- From: iri issue tracker <trac+iri@trac.tools.ietf.org>
- Date: Wed, 14 Mar 2012 17:47:10 -0000
- To: draft-ietf-iri-bidi-guidelines@tools.ietf.org, duerst@it.aoyama.ac.jp, shawnste@microsoft.com
- Cc: public-iri@w3.org
#121: BIDI: Some users are requiring right-to-left label ordering.
Comment (by shawnste@…):
The primary concern would be a simple domain name, even without http:// :)
Of course an IRI needs to be consistent with that.
The customers have been focused primarily on the domain portion. By the
time we look at the query string they've "lost interest". So RTL in the
domain should probably force reading order.

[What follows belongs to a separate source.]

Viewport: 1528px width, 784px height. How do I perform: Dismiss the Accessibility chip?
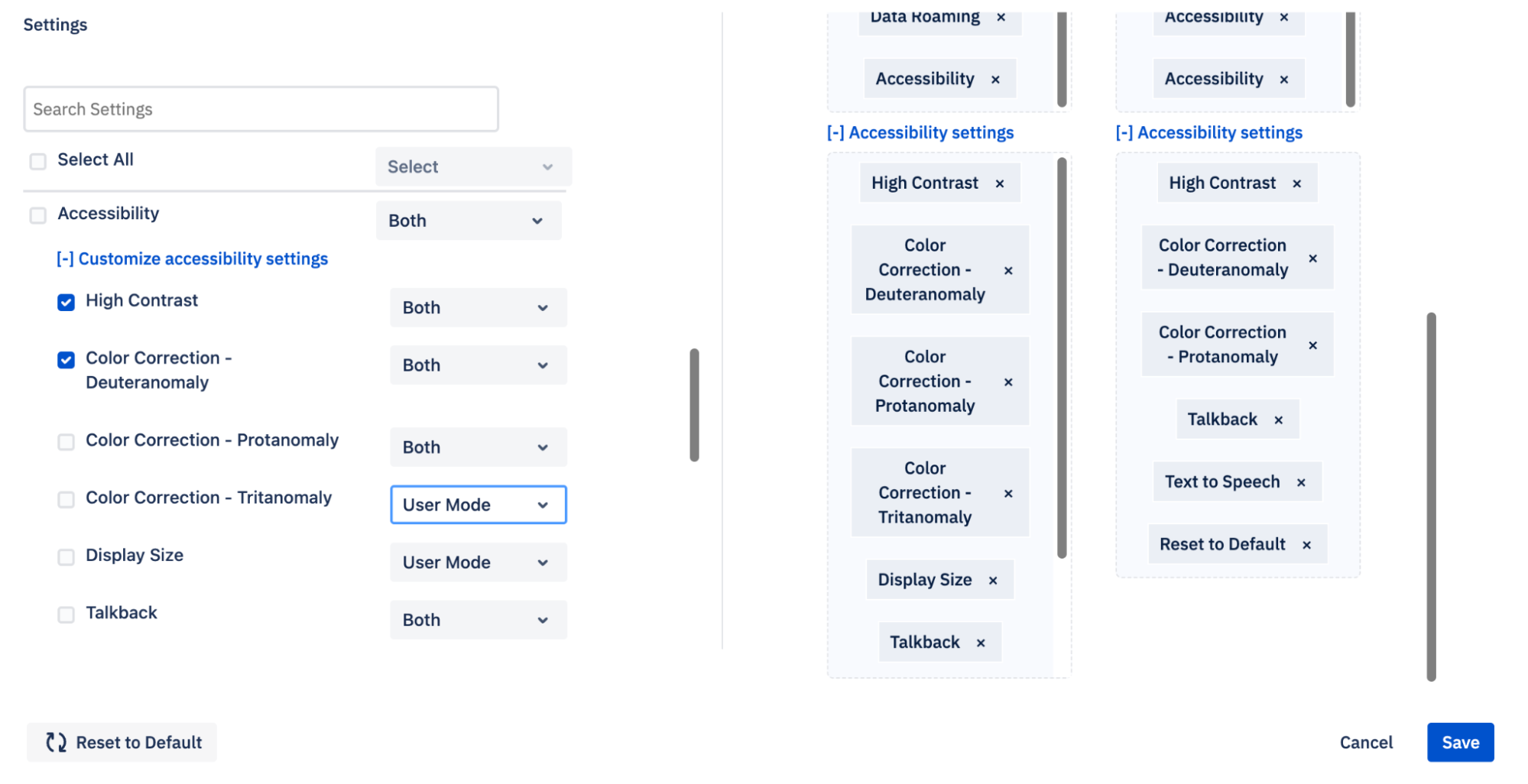pyautogui.click(x=995, y=78)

Interestingly, however, the key indicator isn't the domain itself, but
rather the context/mindset of the user. If they're dealing with Arabic,
they may expect the URL to render labels from right-to-left, even if it's
entirely ASCII! Specifically, if the browser's UI language is Arabic, or
if the Address Field is in Right To Left Reading order, this expectation
increases.
The bias also seems to be cultural &/or experience related. A software
engineer that majored in math speaking from one country may feel more
comfortable with left-to-right behavior than a non-computer/math focused
person in another country.
I know it doesn't help this RFC, but keying off the address box
directionality might be good. In a document, keying off the primary
document language might work. That doesn't provide the consistency
necessary here.
I don't think that "any RTL means all-RTL" works very well, because a
simple Arabic query string to Bing probably doesn't mean that the address
needs flipped. Any RTL within the domain portion (or local part of an
email address) probably does indicate that the labels should be ordered
from Right to Left.
I realize that following these rules may end up with behavior that is
"fuzzier" than some are comfortable with, however the goal here is human
readable (by the 90%, not engineers). Machines and Engineers already know
how to "read" it, we've got byte order if nothing else; our biases should
not impact the "see a domain name on the side of the bus and type it into
my phone" case.
In summary: Follow the order of the address box if the user sets that. If
there is no other context, any RTL in the primary portion (eg domain) of
the IRI should trigger RTL ordering of the labels. EG: put the whole
thing in right to left marks instead of left to right marks.
--
---------------------------+-----------------------------------------------
Reporter: shawnste@… | Owner: draft-ietf-iri-bidi-guidelines@…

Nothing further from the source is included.